*Source document*

>>>>

Calving Season
~ This article first appeared in The Leader-Vindicator newspaper. ~
I’m finished with calving season.
The babies started arriving on May 20 and increased in number quickly over the next several weeks. Most of the time Momma does a fine job delivering so for me the real work begins after the calves are on the ground. Working with calves is insanity.
The first challenge is getting all the calves tagged and the males castrated. I like to give the new arrival 24 hours to bond with Mom before I jump on its head to give it an ear tag and a band for the boys. A baby calf instinctively remains silent and unmoving when it senses the presence of something – me, in this circumstance – and it never fails to amaze me how invisible they are in the grass. I must walk nearly on top of the curled animal to discover its location.
There is a trick I employ to quickly find new babies: First find Mom. She is much easier to locate and once I know where Mom is there is a good chance the baby in question will be somewhere within a 30 mile radius of where I’m standing. Then all I need to do is examine every square inch of the 1,809,280 acres (if my math is correct) within that perimeter to locate a silent, sleeping calf. No problemo.
By day two calves are really moving but they have no sense of direction or boundaries. This makes even simple herd maneuvers challenging. By the nature of my management strategy the cattle must continuously move about in order to have forage so the issue of relocation never actually resolves itself. For weeks on end various characters within the herd destroy my sense of ability, professionalism, and planning.
Following is a review of the characters I deal with daily:
Cow Convinced She Forgot Calf: She didn’t forget her calf. It walked along with the herd just fine and settled nicely in the new spot. It’s usually standing next to the cow. But the cow knows she left it behind. She will bellow and race back to the old paddock searching high and low for poor, lost Junior who all the while is wondering what Mom is doing making a scene.

<<<<

Stored items
>>>>

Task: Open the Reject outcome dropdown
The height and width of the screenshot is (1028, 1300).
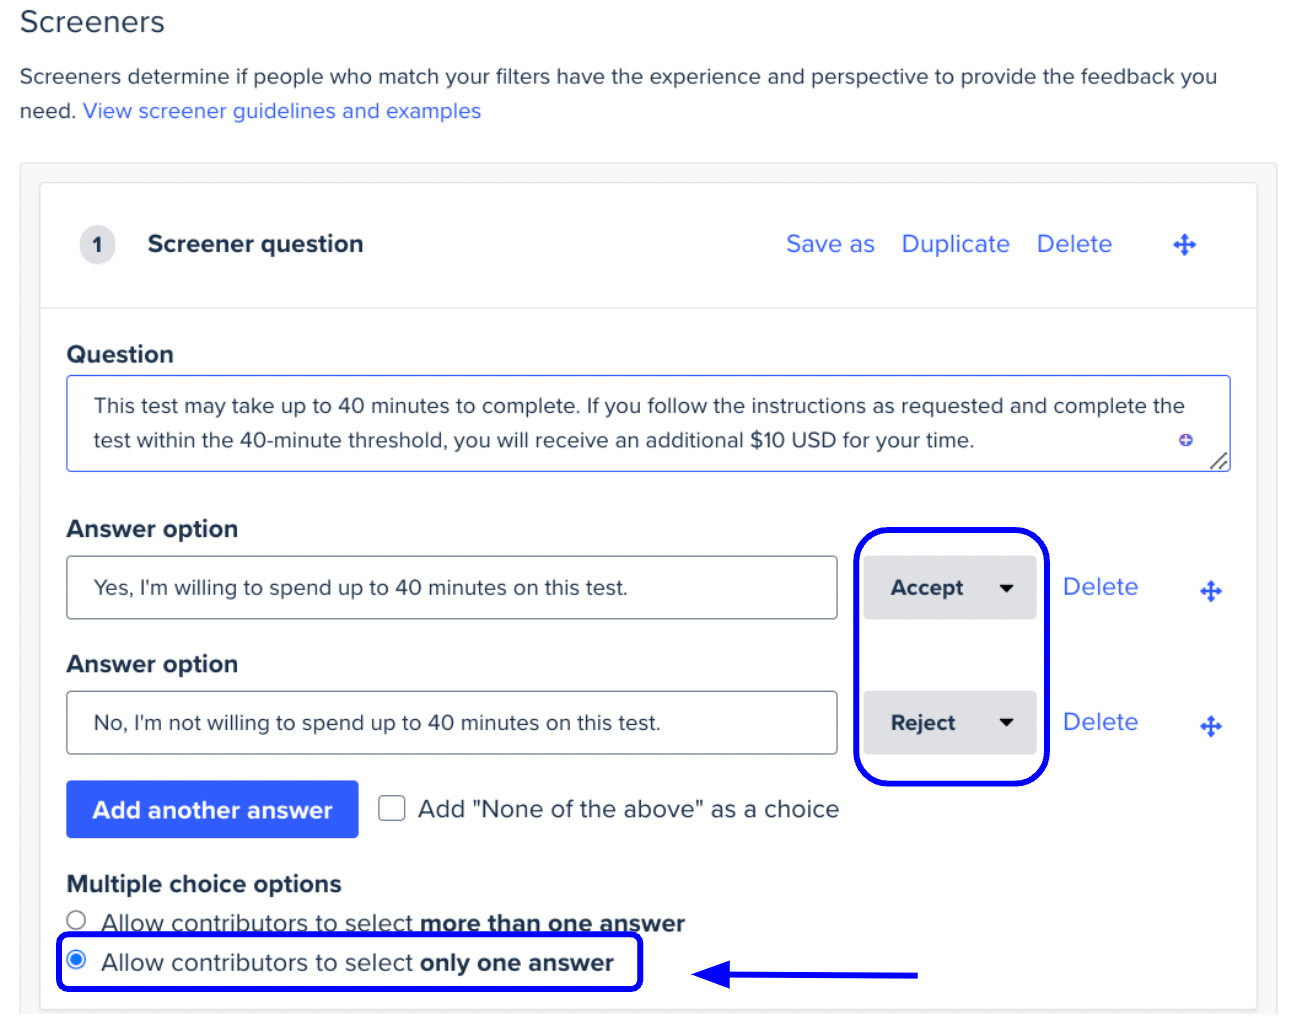Action: coord(949,722)
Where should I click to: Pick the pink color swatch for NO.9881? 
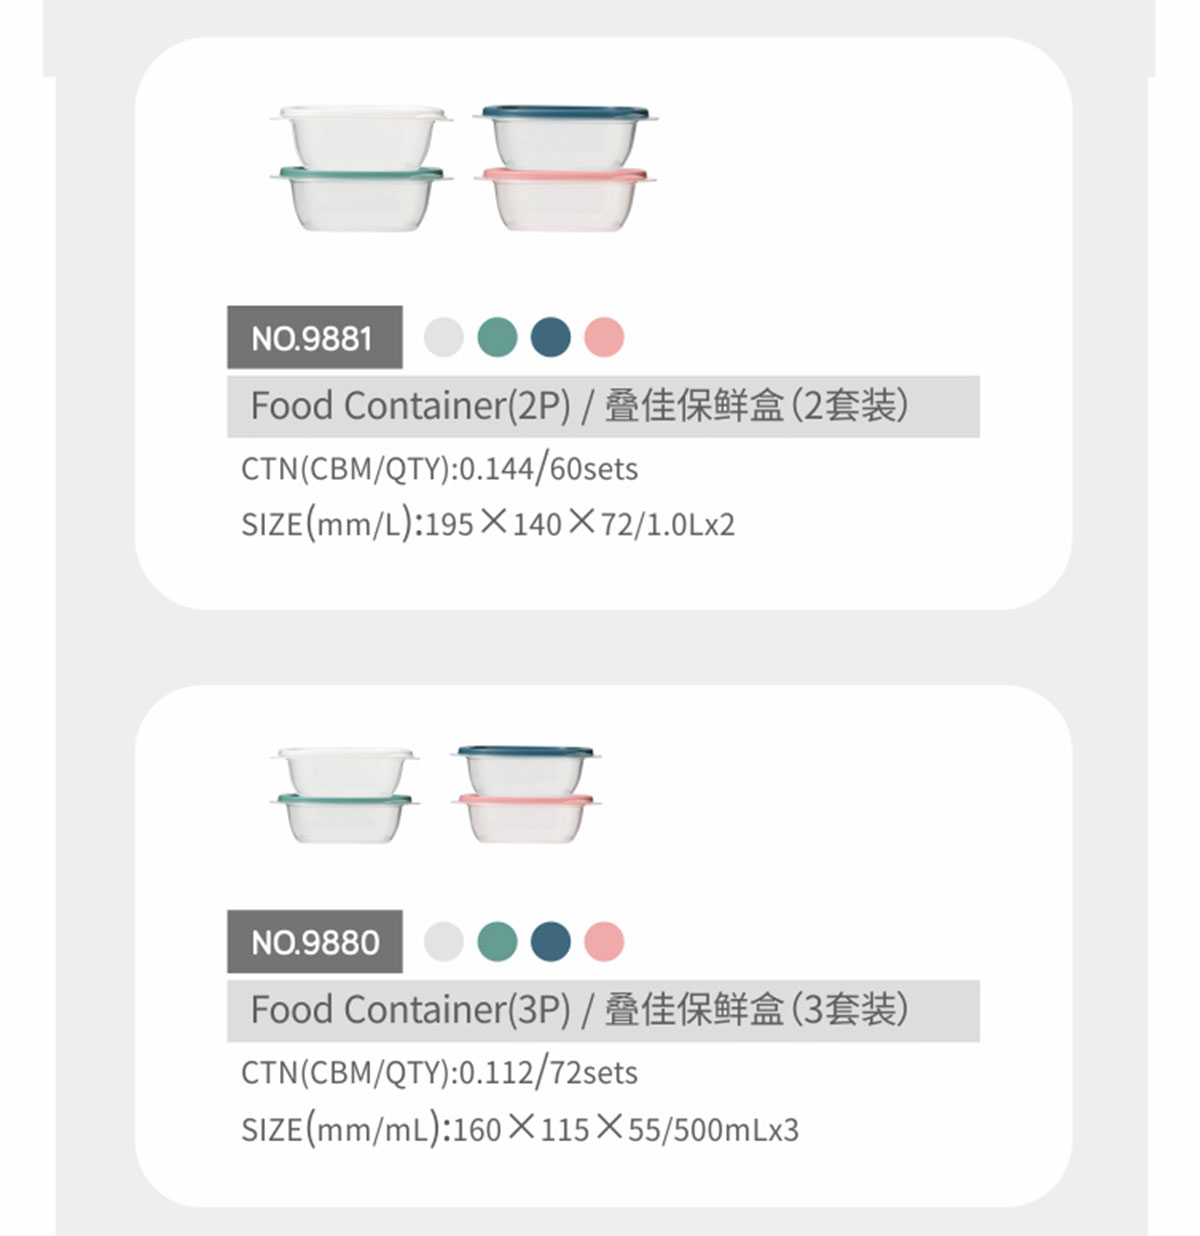(x=604, y=337)
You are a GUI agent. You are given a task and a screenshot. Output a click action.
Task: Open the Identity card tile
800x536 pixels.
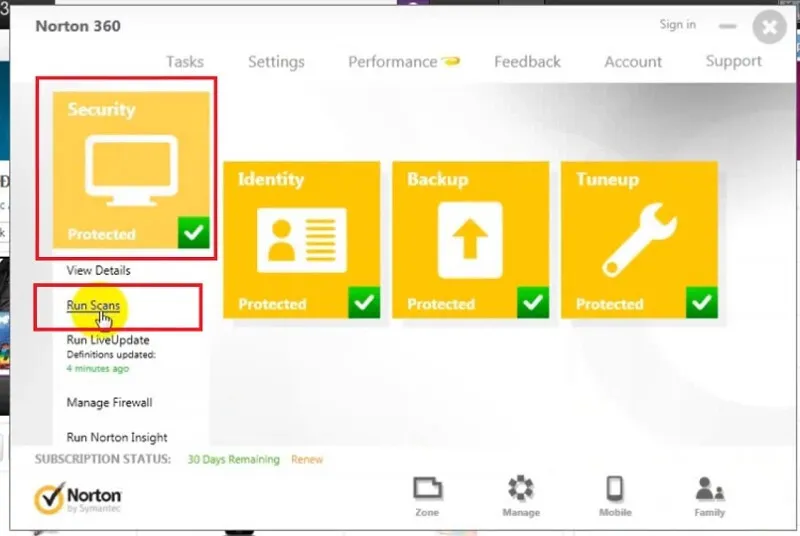[302, 240]
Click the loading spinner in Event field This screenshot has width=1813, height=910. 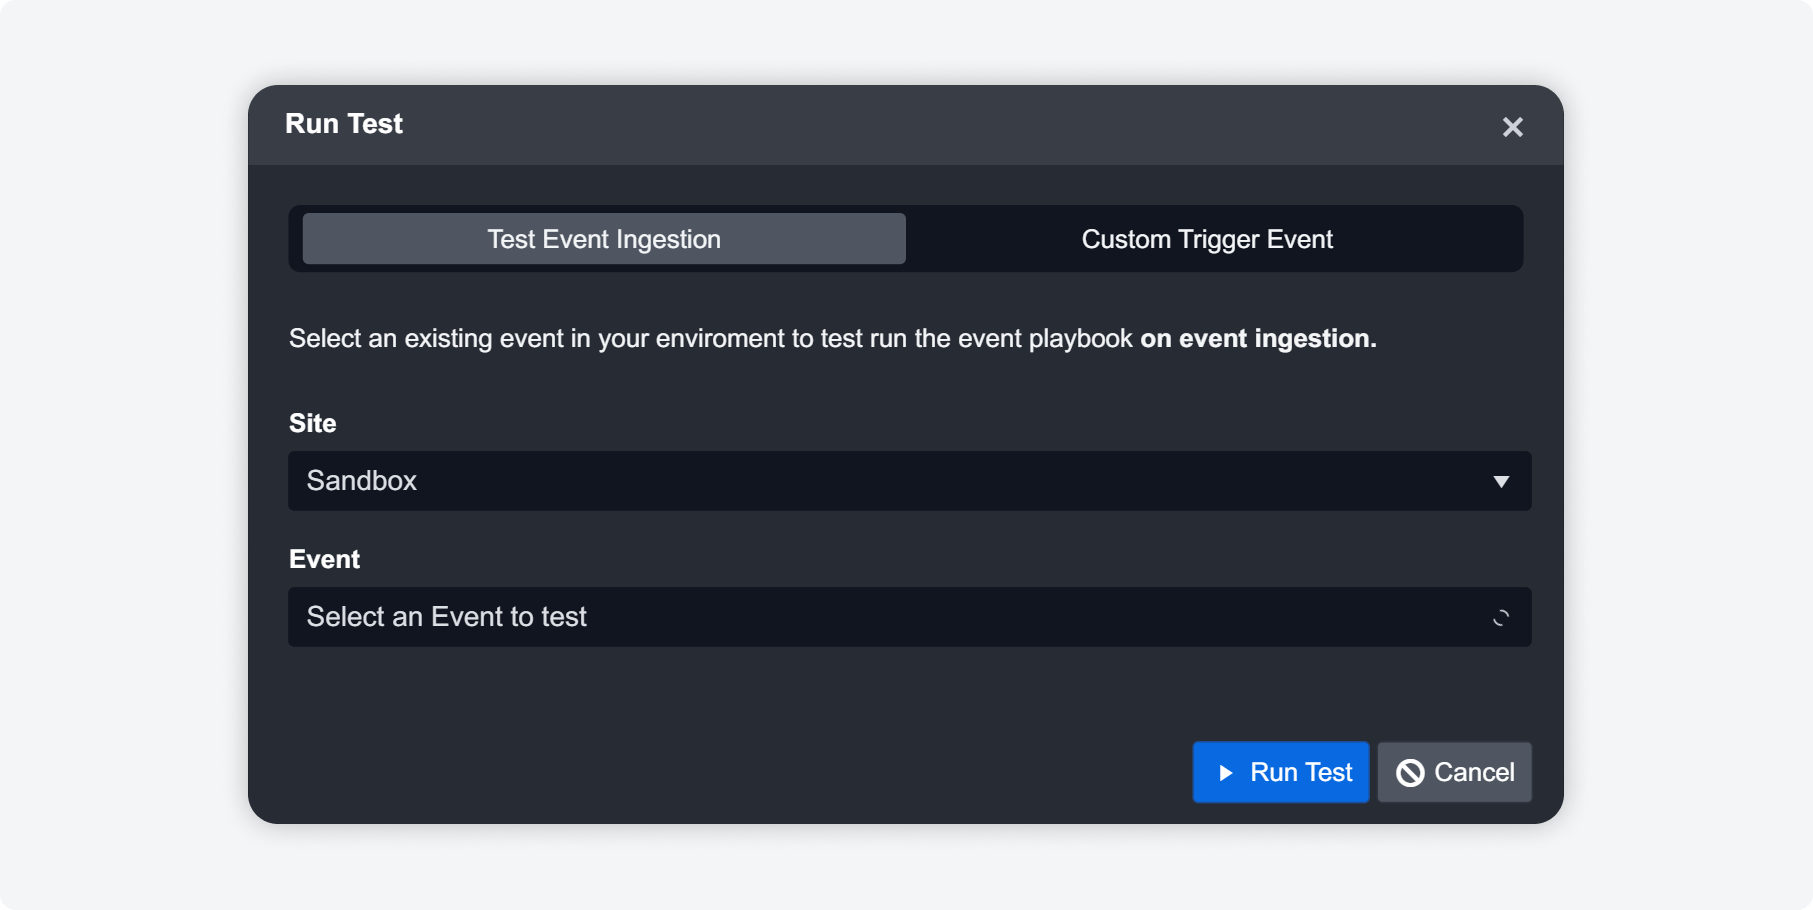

<<<<

*Problem statement*
Continue the calving season column from where it stops, keeping its voice and its list of herd characters.

*Answer to the problem*
Cow Following Cow Who Thinks She Lost Her Calf: If Bertha is in a tizzy, so is Bessie. When Bertha runs screaming backwards into the previous paddock Bessie realizes that something terrible happened and Bertha will need a support group. Not wanting to minimize Bertha’s agony, Bessie raises a similar wailing commotion and follows at top speed, typically with her calf, tail raised in the ecstasy of running, alongside. Bessie will leave her calf behind when she returns to the proper paddock and it will become lost, causing more commotion.
Cow Who Actually Forgot Her Calf: This one is calm. Zen-like, even. She’s free of some pestering thing. What is it? Might be important…buuuuuuut…this clover looks pretty good. Probably nothing. Definitely nothing.
Calf Outside The Fence: He has no idea how he got here, but he’s out, baby, and freedom tastes so good! Good, at least, until he realizes Mom is far away. Upon recognizing symptoms of acute separation anxiety he will destroy the fence in his effort to return to Mom. The rest of the calves will depart through the new hole in the fence.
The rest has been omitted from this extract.